Note de breffage politique rédigée par Elisabeth Hayes, étudiante en Études internationales et langues modernes à l’Université Laval dans le cadre du cours de Prof. Anessa Kimball (POL-2333 : Sécurité Internationale).
Objet : Pour une prise de position et une action prompte vis-à-vis de la violation d’un traité international et une population dont les droits fondamentaux sont violés.
Résumé : Le Canada, en tant que membre de la Convention pour l’élimination de la discrimination à l’égard des femmes, possède un pouvoir d’action devant la situation des femmes afghanes persécutées par le pouvoir Taliban. L’Afghanistan, en violation de ce traité, peut être poursuivi par le Canada devant la Cour Internationale de Justice, permettant aux femmes afghanes de se défendre devant le pouvoir Taliban. Une telle intervention de la part du Canada ne requiert pas une nouvelle prise de position et ne représente pas de risque ou de menace à sa sécurité, comme celui-ci s’est déjà explicitement opposé au pouvoir Taliban et impliqué dans le conflit afghan depuis 2001.
Télécharger le format pdf ici.
CONTEXTE
L’Afghanistan était un pays déjà plutôt pauvre, dû à de nombreuses catastrophes naturelles et son isolement international, avant le renversement du pouvoir politique par les Talibans en août 2021, qui le plongea dans une grave crise politique et humanitaire. Depuis cette prise de pouvoir, les Talibans ont imposé des mesures extrêmement restrictives envers les femmes et les filles, des mesures représentant des flagrantes violations de leurs droits fondamentaux (à l’encontre de la Déclaration Universelle des Droits Humains de l’ONU) : accès aux études, au système de santé, au marché du travail, au système judiciaire, participation à la vie publique et politique, etc. Ils ont entre autres fermé le Ministère des Affaires féminines. Ces abus vont aussi à l’encontre de la Convention pour l’élimination de la discrimination à l’égard des femmes (CEDAW), ratifiée par l’Afghanistan en 2003.

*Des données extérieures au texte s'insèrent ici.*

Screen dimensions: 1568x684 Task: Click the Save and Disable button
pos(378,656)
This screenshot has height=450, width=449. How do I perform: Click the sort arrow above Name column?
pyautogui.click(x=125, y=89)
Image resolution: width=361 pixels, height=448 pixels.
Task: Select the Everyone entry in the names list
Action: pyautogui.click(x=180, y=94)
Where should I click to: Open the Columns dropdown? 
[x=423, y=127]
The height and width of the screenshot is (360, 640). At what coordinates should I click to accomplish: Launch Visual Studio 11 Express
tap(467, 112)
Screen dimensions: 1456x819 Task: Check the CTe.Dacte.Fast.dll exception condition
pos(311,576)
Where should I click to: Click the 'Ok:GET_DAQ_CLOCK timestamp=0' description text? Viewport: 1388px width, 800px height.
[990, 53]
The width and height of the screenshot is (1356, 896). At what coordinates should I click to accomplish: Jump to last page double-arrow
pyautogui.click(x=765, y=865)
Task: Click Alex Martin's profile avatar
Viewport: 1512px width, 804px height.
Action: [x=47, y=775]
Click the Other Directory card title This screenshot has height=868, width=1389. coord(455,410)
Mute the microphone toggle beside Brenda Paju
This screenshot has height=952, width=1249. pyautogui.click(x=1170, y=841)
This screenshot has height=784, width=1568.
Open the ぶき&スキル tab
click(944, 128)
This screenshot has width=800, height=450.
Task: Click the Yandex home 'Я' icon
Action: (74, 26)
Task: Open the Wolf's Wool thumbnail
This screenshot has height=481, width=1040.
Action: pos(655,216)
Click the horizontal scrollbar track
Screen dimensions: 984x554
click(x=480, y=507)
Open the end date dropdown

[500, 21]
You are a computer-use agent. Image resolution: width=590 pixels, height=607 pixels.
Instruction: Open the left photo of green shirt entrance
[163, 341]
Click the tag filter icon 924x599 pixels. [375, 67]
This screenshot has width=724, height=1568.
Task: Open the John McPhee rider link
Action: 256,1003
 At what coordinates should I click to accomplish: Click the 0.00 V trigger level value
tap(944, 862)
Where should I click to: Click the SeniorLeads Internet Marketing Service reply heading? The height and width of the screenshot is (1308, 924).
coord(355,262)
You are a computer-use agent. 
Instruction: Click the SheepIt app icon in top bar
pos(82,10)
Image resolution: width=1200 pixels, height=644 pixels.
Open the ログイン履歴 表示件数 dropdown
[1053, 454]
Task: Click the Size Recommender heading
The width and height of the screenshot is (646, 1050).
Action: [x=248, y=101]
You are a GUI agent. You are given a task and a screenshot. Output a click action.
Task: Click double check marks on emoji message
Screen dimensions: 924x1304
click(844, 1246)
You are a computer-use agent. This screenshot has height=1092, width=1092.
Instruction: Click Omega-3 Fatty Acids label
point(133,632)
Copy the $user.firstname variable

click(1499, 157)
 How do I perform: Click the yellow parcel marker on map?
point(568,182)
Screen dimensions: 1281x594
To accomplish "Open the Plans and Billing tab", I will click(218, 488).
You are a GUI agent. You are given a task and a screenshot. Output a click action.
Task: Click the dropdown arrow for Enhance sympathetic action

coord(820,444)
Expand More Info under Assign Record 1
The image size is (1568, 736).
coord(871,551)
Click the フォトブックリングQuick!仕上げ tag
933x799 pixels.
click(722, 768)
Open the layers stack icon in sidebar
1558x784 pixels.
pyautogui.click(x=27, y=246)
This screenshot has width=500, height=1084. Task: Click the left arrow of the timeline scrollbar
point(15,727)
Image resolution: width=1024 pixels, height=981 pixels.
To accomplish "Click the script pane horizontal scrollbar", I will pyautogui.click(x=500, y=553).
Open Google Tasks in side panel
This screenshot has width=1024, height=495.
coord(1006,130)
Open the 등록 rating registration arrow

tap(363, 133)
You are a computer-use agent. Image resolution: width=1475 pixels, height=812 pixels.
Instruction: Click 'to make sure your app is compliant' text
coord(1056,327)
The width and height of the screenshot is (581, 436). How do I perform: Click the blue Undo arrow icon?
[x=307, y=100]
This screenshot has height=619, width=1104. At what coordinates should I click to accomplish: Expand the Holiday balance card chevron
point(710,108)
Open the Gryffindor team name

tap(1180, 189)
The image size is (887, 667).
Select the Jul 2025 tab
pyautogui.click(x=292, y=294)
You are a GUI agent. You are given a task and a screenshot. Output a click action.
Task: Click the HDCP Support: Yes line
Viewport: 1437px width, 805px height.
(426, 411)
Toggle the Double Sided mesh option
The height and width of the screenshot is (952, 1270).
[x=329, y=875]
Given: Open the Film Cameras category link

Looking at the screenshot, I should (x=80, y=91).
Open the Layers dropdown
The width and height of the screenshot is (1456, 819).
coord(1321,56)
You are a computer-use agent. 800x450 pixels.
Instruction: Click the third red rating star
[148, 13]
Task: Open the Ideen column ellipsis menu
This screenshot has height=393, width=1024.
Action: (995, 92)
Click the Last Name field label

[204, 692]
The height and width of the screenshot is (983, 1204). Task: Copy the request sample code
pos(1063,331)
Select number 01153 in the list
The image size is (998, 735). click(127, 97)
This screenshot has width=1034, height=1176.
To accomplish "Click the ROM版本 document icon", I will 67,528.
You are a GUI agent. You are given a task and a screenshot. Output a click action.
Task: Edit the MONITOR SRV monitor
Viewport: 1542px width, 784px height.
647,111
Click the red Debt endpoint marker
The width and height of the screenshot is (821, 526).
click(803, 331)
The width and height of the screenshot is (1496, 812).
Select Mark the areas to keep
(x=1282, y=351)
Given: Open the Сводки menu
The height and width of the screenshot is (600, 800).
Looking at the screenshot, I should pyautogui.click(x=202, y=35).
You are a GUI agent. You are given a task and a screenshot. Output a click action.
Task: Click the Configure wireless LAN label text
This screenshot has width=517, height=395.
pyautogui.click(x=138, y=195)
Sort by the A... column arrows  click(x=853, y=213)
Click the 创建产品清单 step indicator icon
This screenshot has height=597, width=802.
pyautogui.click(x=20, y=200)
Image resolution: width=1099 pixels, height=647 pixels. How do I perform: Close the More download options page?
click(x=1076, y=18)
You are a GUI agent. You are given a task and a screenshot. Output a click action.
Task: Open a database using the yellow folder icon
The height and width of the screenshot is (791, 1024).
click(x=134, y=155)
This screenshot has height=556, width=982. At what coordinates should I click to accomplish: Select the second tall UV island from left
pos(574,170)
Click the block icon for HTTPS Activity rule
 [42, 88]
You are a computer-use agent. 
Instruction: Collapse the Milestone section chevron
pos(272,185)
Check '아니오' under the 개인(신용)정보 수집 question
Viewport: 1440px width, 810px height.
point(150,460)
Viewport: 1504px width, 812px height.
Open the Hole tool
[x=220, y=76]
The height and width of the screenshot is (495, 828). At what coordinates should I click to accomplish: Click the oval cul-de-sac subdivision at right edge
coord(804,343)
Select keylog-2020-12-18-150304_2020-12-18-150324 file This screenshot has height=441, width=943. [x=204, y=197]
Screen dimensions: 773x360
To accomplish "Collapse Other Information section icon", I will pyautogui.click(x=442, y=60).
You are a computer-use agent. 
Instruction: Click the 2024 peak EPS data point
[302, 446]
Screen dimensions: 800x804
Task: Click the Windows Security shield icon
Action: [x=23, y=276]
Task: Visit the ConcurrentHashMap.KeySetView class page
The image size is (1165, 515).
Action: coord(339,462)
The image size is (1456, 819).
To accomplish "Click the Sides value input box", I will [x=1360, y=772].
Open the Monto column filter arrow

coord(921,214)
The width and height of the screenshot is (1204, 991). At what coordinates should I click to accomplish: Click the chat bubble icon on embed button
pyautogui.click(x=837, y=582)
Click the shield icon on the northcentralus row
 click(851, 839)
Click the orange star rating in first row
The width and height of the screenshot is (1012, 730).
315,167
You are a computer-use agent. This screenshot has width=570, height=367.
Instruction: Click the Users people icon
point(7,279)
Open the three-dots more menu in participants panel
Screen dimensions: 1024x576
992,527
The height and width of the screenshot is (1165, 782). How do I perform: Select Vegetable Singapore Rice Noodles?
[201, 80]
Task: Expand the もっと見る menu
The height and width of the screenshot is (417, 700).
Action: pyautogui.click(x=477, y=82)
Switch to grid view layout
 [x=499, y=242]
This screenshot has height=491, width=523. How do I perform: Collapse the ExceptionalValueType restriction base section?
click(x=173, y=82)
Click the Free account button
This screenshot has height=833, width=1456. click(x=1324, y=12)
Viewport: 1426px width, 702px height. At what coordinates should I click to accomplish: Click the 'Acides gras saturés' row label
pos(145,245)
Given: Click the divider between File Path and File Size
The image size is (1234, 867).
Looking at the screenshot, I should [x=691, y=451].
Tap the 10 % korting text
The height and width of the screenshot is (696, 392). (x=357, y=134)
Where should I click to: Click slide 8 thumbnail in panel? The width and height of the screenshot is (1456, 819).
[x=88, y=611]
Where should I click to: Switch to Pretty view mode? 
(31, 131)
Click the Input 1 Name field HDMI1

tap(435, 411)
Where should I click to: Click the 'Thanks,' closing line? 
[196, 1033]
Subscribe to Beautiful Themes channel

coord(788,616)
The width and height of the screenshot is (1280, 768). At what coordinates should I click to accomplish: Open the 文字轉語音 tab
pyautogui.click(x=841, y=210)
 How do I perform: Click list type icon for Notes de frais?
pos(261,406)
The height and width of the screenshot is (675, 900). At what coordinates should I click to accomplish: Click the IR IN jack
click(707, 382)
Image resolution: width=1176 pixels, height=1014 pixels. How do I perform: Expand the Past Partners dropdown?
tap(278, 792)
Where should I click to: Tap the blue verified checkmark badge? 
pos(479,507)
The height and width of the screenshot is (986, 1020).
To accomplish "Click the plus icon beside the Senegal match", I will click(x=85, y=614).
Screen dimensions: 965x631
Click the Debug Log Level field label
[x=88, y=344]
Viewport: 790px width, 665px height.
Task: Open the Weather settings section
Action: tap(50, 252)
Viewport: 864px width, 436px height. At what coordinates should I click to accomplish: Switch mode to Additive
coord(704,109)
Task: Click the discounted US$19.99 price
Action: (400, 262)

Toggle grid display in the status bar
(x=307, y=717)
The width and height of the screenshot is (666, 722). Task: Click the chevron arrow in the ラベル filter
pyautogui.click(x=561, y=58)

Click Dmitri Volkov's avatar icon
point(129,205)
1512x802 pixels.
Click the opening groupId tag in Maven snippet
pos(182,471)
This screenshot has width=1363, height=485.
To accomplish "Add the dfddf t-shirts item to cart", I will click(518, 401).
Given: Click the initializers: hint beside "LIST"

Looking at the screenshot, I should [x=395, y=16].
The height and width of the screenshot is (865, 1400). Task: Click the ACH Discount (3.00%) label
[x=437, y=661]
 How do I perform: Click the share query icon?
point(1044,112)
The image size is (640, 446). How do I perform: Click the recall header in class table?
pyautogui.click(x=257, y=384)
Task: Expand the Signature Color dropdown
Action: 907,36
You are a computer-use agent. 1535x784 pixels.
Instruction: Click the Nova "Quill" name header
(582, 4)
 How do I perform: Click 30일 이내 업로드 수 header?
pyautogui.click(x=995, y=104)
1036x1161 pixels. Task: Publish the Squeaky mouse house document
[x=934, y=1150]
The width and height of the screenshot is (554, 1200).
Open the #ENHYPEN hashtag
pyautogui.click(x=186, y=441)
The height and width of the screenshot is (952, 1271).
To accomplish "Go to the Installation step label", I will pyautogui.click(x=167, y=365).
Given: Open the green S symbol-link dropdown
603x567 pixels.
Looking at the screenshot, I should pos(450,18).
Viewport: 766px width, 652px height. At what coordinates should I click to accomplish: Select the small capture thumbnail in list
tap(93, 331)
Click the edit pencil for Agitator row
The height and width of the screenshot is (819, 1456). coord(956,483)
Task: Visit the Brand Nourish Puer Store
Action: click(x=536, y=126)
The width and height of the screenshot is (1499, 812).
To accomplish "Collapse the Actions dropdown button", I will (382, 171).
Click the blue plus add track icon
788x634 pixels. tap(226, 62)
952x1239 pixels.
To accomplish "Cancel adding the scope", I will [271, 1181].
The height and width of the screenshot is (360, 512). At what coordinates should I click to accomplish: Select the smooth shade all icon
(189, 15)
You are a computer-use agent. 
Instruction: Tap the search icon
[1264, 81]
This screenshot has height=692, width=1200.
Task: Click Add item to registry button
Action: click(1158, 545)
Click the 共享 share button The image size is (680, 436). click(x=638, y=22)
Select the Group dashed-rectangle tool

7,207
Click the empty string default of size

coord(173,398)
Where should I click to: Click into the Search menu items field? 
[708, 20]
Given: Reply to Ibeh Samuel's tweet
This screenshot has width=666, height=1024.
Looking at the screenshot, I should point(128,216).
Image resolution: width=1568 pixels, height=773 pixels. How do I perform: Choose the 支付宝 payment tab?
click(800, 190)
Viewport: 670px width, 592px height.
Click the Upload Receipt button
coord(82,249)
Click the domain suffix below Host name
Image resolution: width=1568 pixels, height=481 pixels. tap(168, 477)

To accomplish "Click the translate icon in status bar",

Le Canada est lui aussi membre de la CEDAW, en plus de posséder une Politique d’aide internationale féministe, dont le champ d’action n°5 prévoit entre autres la défense de la gouvernance inclusive et des droits de la personne. Le Canada, avec les Pays-Bas, a intenté en juin dernier une poursuite contre la Syrie devant la Cour Internationale de Justice (CIJ) pour des actes allant à l’encontre de la Convention des Nations Unies contre la torture, qu’il a d’ailleurs gagnée.
La position du Canada face au pouvoir Taliban est claire : le 15 août 2021, l’ambassade canadienne à Kaboul a cessé ses activités après leur prise de pouvoir. Tel que cité sur le site du Gouvernement du Canada : “In response to growing Taliban human rights violations, Canada strongly advocates for coordinated efforts by the international community to press the Taliban to respect international humanitarian law, and uphold human rights, in particular, the full rights of women, girls and ethnic minorities. Canada also calls for the formation of an inclusive and representative Afghan government.”
ANALYSE
Il faut considérer ici l’aspect légal de la chose. Les actes des Talibans et les mesures imposées, plus particulièrement dans la restriction des droits des femmes, sont en violation à la Déclaration universelle des droits humains (notamment, mais non limité à, l’article 2), adoptée en 1948 par les Nations Unies, et ratifiée par l’Afghanistan. Cependant, ce document n’a pas de portée légale en soi. L’Afghanistan (ou les Talibans) ne peuvent donc pas y être opposés.
Toutefois, l’article 38 du Statut de la Cour Internationale de Justice cite les différentes sources du droit public international, dont ‘les principes généraux de droit reconnus par les nations civilisées’. Malgré l’archaïsme du terme ‘civilisées’, il peut être possible de conclure à partir de cet article qu’un document ratifié (même à titre de recommandation plus que d’obligation) par 192 États contient des ‘principes généraux de droit reconnus’ par ces 192 États.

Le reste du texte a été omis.